Однако А. В. Михайлов, кажется, словно забывает о декларированном им же самим принципе, согласно которому исследовательские дефиниции направлений и стилей должны учитывать внутреннюю точку зрения литературы[622].

Между тем принципиальное отличие сочинений пустозерцев от барочной книжности (я не касаюсь влияния барокко на позднейшую старообрядческую словесность, прежде всего на выговскую школу) состоит в том, что если барочные тексты имеют риторическую основу[623] и подчинены игровой — в широком смысле — установке (то есть в известной степени являются литературой par excellance), то произведениям Аввакума и Епифания эти свойства абсолютно чужды. Аввакум отнюдь не играет словом, а житийная традиция для него — не фон, на котором можно удачно продемонстрировать свое мастерство и даже не риторическая норма, становящаяся мерой для индивидуальных стилевых «отклонений» и изысков.
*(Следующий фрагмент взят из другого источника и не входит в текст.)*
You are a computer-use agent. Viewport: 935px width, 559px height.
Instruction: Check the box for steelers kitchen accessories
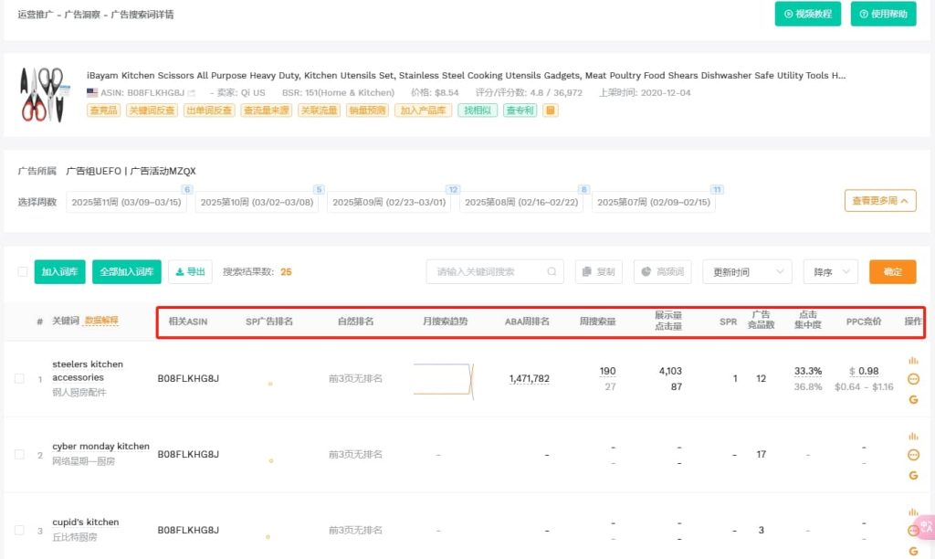point(20,378)
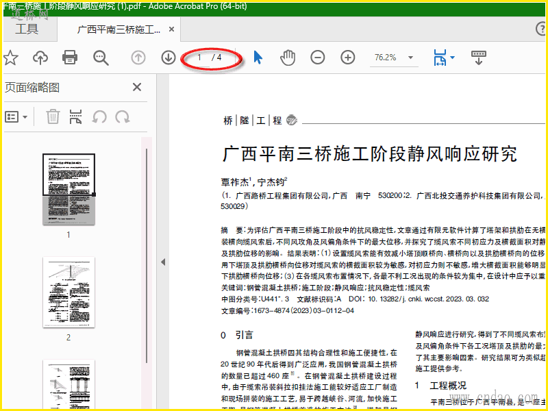Image resolution: width=548 pixels, height=411 pixels.
Task: Select the arrow selection tool
Action: coord(258,58)
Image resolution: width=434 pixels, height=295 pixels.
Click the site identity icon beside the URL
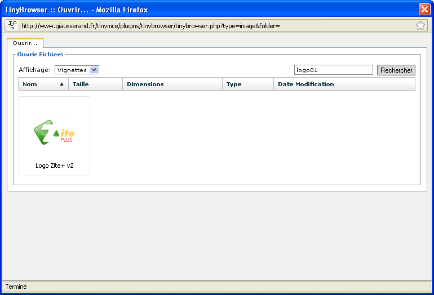click(x=12, y=25)
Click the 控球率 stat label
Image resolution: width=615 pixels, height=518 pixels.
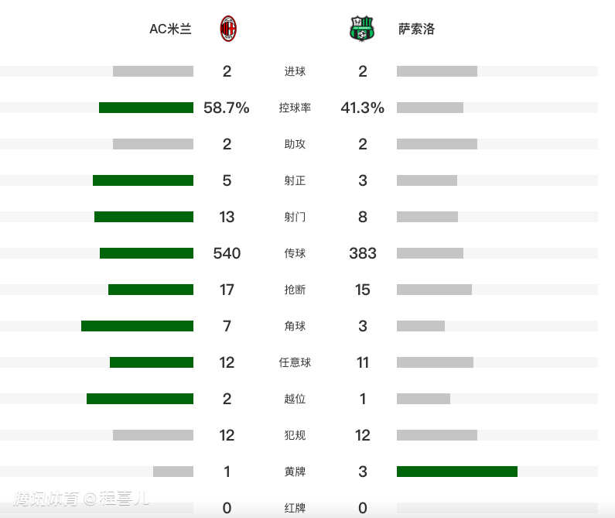tap(295, 108)
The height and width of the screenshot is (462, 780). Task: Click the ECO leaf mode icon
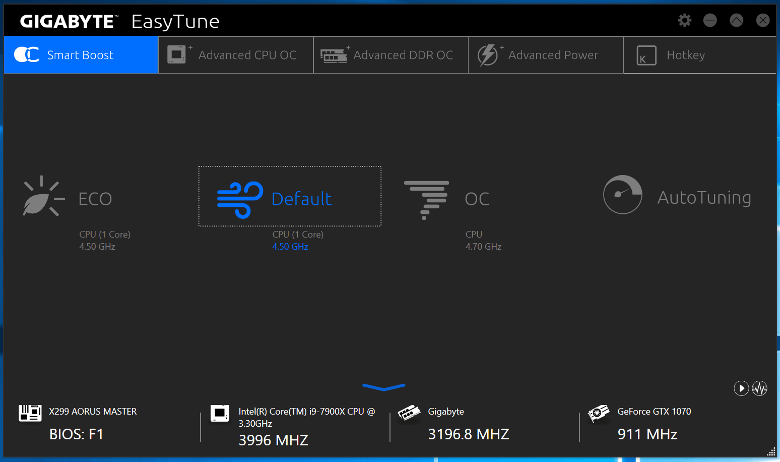[x=43, y=197]
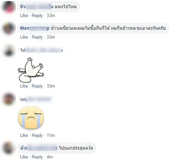Open the chicken sticker commenter's name link

coord(41,50)
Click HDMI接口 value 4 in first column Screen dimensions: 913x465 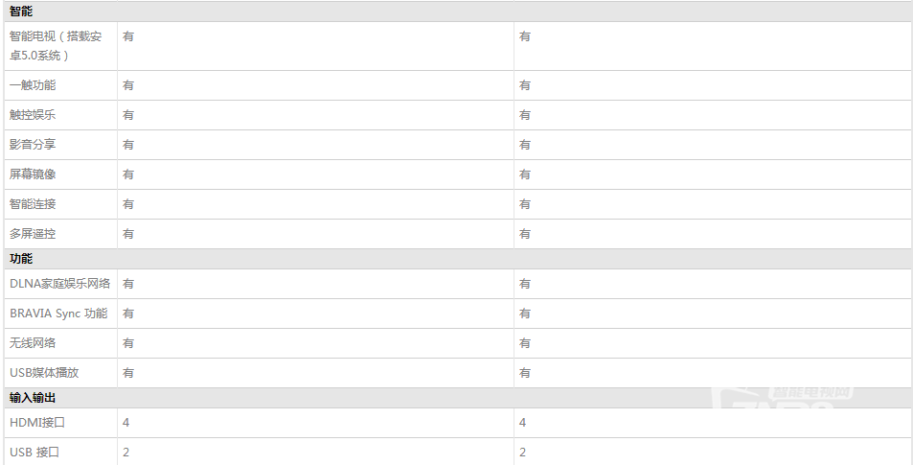point(126,423)
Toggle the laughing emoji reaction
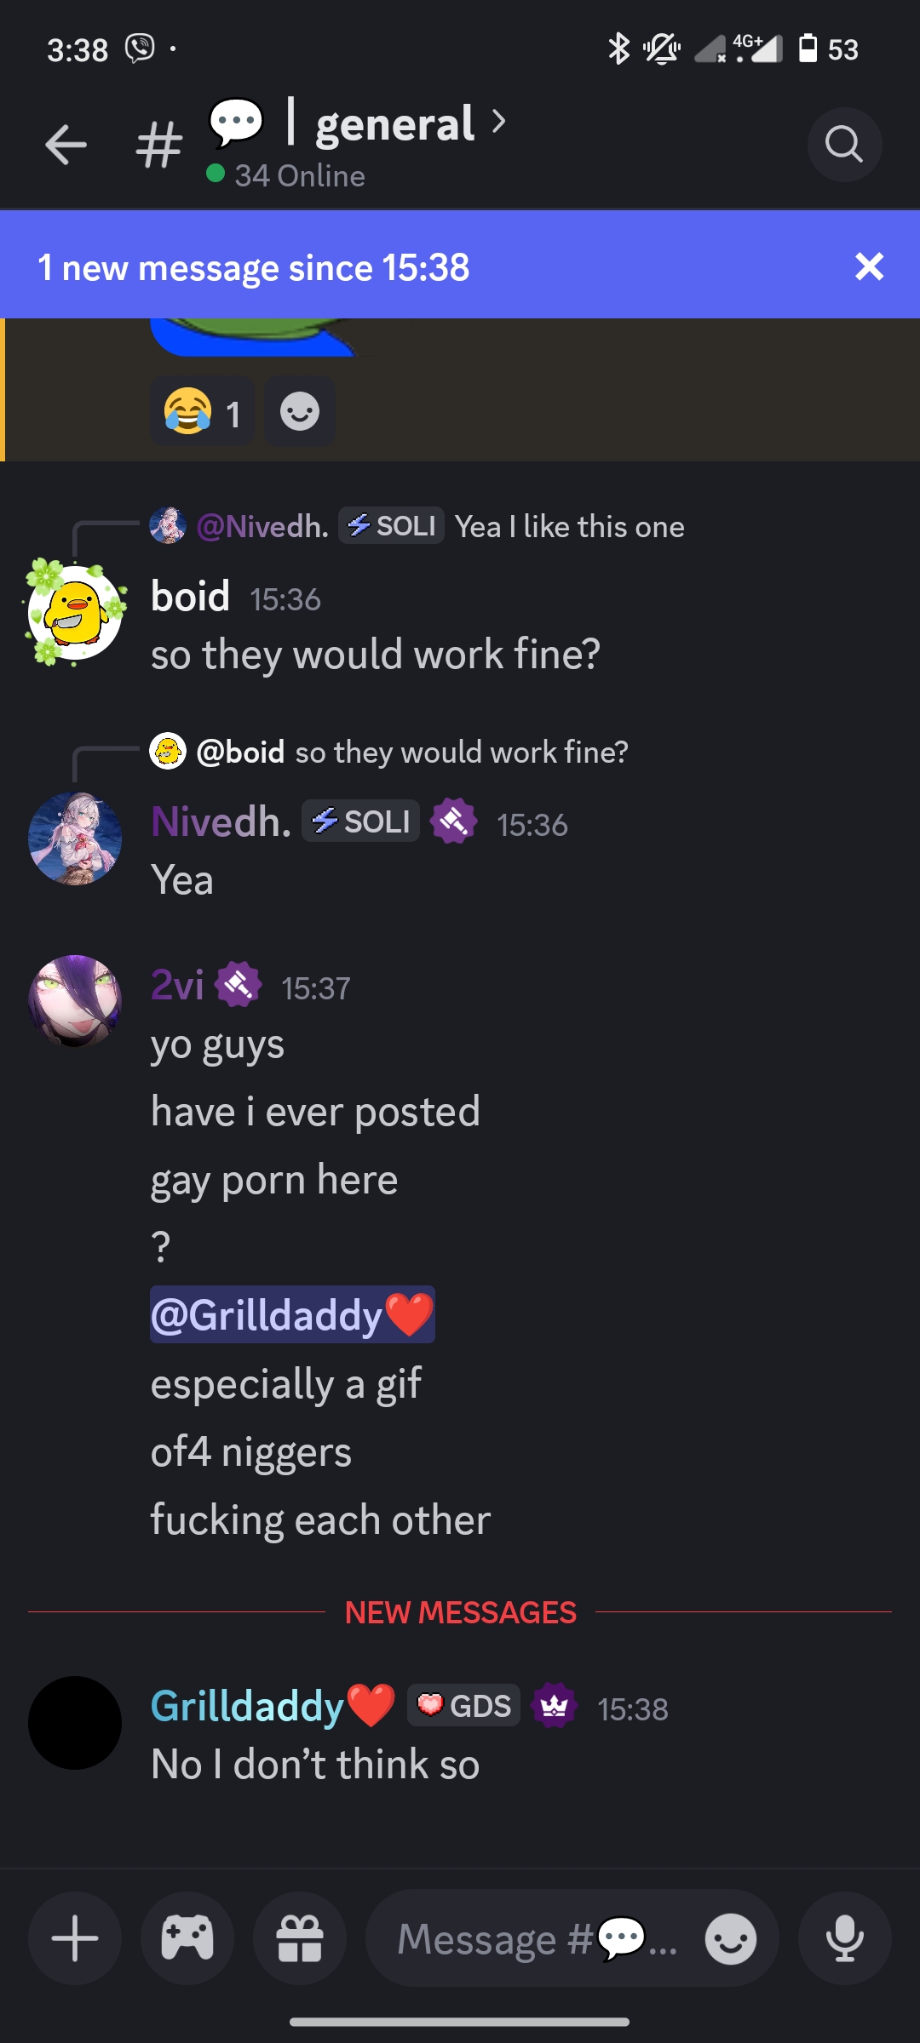This screenshot has height=2043, width=920. pyautogui.click(x=203, y=412)
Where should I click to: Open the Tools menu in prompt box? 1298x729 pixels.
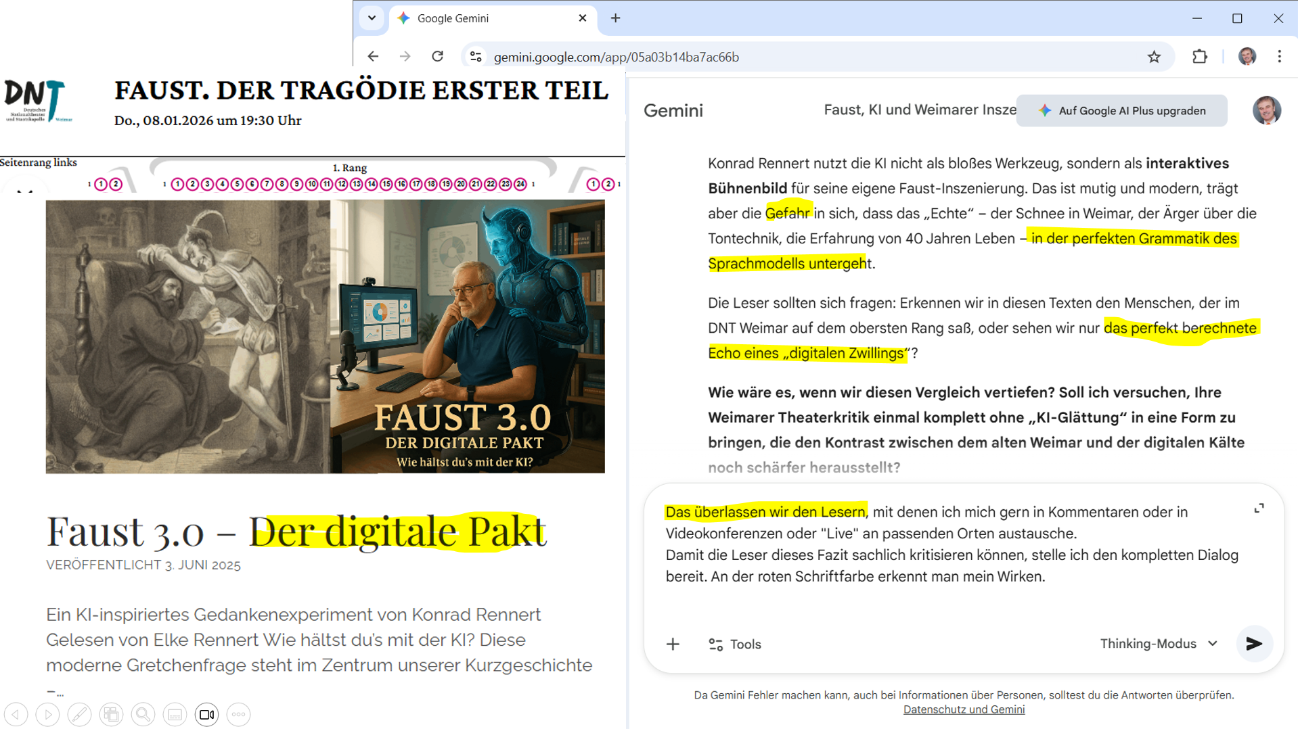click(x=734, y=644)
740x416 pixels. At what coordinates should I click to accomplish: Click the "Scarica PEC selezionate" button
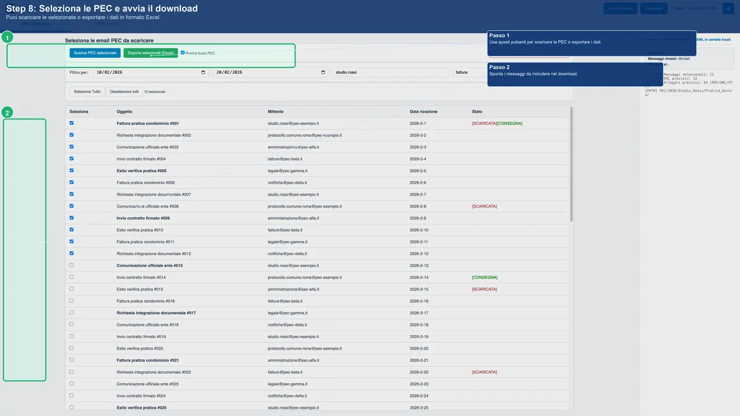[x=94, y=52]
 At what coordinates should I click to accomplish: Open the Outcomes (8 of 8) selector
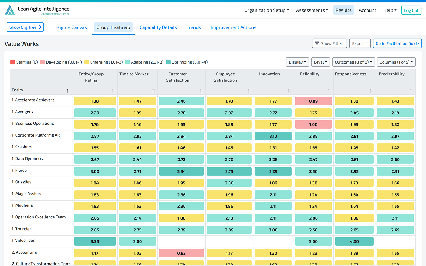coord(353,62)
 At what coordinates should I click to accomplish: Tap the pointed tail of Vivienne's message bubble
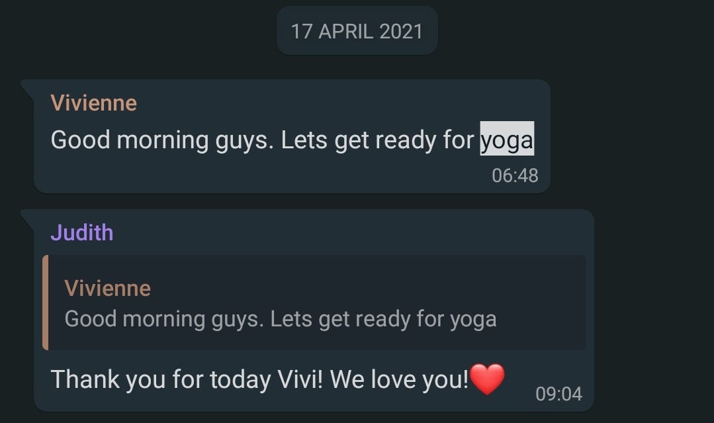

Он воспринимает житийную традицию как слово не риторическое, а живое, как канву для собственных текстов (ср.: [Сазонова 2006. С. 110–111, 132–134]). В аввакумовских сочинениях можно встретить и подобие барочного «остроумия», консептизма (хотя бы парадоксальный мотив темничного сидения как обладания всею землею, поданный в контрасте с мнимой властью царя — в «Пятой» челобитной). Однако для причисления сочинений Аввакума к барокко должны быть основания в семантике его текстов — а таких оснований как раз и нет. Аввакум как книжник не противопоставляет риторике и поэтике русского придворного барокко иное риторическое. Просто он пишет иначе и совсем не о том. А. М. Панченко справедливо указывал, что эстетические принципы Аввакума-«простеца» противостоят элитарности, свойственной русскому барокко ([Панченко 1978]; [Панченко 1982]).

621

О рождении обостренного личностного самоощущения у традиционалистов и о восприятии ими личности как сакральной ценности и хранительницы традиций и устоев веры в рушащемся мире см.: [Плюханова 1982. С. 184–200]. Ср. в кн.: [Панченко 1984].

622

[Михайлов 1997. С. 58–61], особенно: «<…> прилагать к произведению такое-то понятие вместо другого значит совершать весьма радикальную процедуру, — это, скажем, не просто стилистическая переориентация произведения, но почти буквально перенос его из одного дома, из одного мира — в другой» (с. 59).

623

О риторической природе барокко и свойственного этому стилю «остроумия» написано множество исследований. Не обременяя свою работу излишними ссылками, назову лишь имена некоторых известных исследователей, отмечавших или анализировавших риторические принципы стиля: И. П. Еремин, А. М. Панченко, Л. И. Сазонова, Ж. Женетт, Р. Лахманн, А. В. Михайлов.